*** Opening of PROVIDED RECORDS ***

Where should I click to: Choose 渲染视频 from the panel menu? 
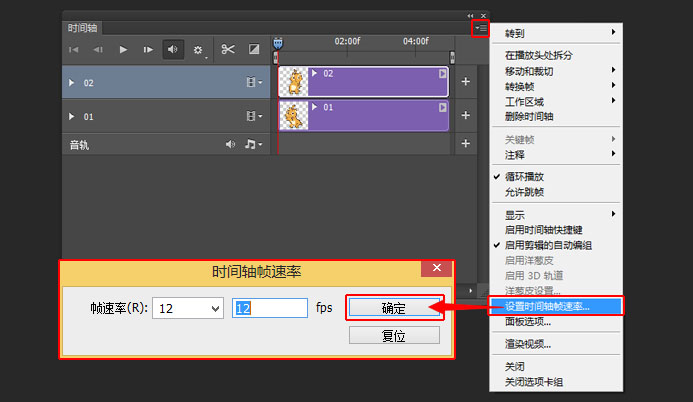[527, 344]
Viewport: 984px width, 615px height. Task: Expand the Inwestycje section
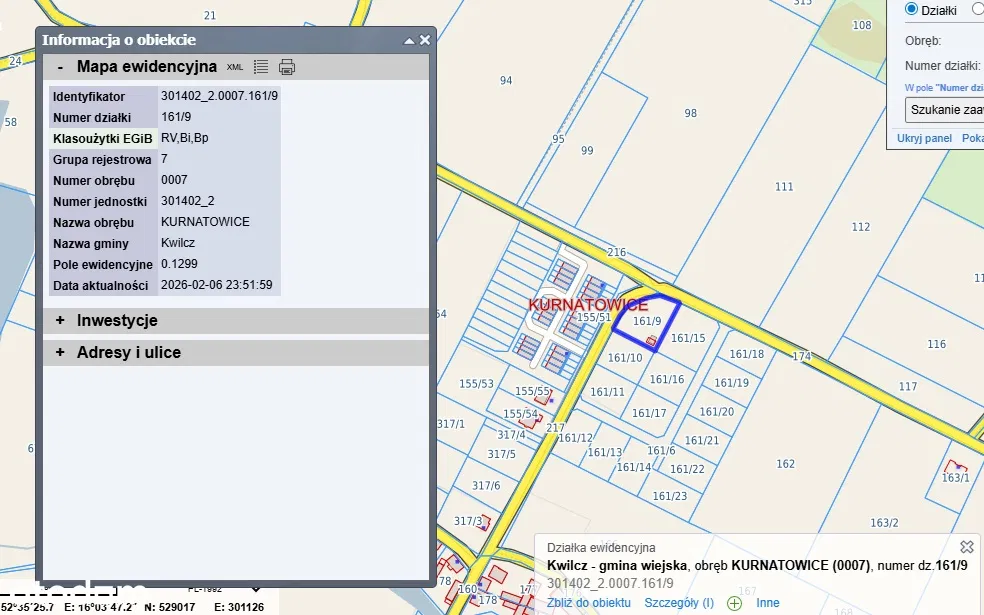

*** Close of PROVIDED RECORDS ***
*** Opening of PROVIDED RECORDS ***

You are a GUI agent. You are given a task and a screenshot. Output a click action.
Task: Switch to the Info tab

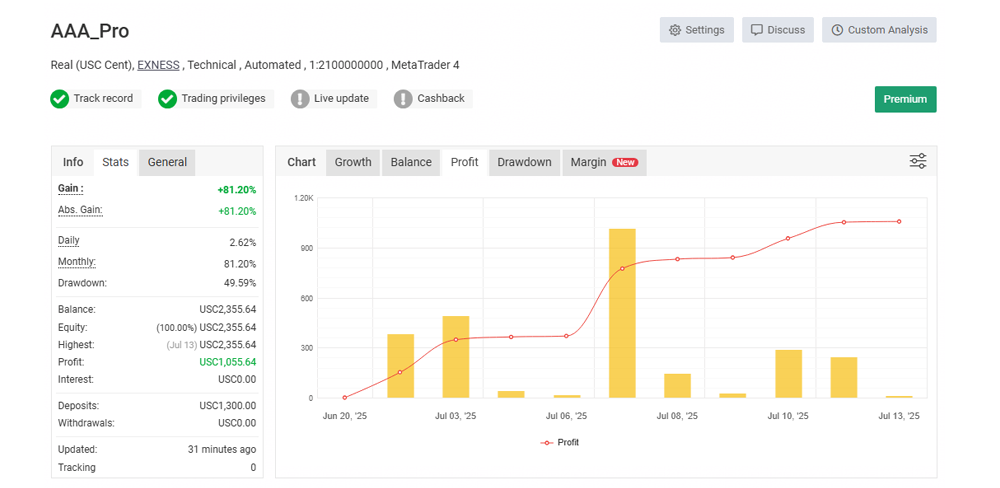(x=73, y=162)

*** Close of PROVIDED RECORDS ***

TASK OBJECTIVE:
In the listing above, find the line with "Where should I" and output every line through the one with "Viewport: 984px width, 615px", exactly, without the pictures.

TASK ANSWER:
Where should I click to: Choose 渲染视频 from the panel menu? 
[527, 344]
Viewport: 984px width, 615px height. Task: Expand the Inwestycje section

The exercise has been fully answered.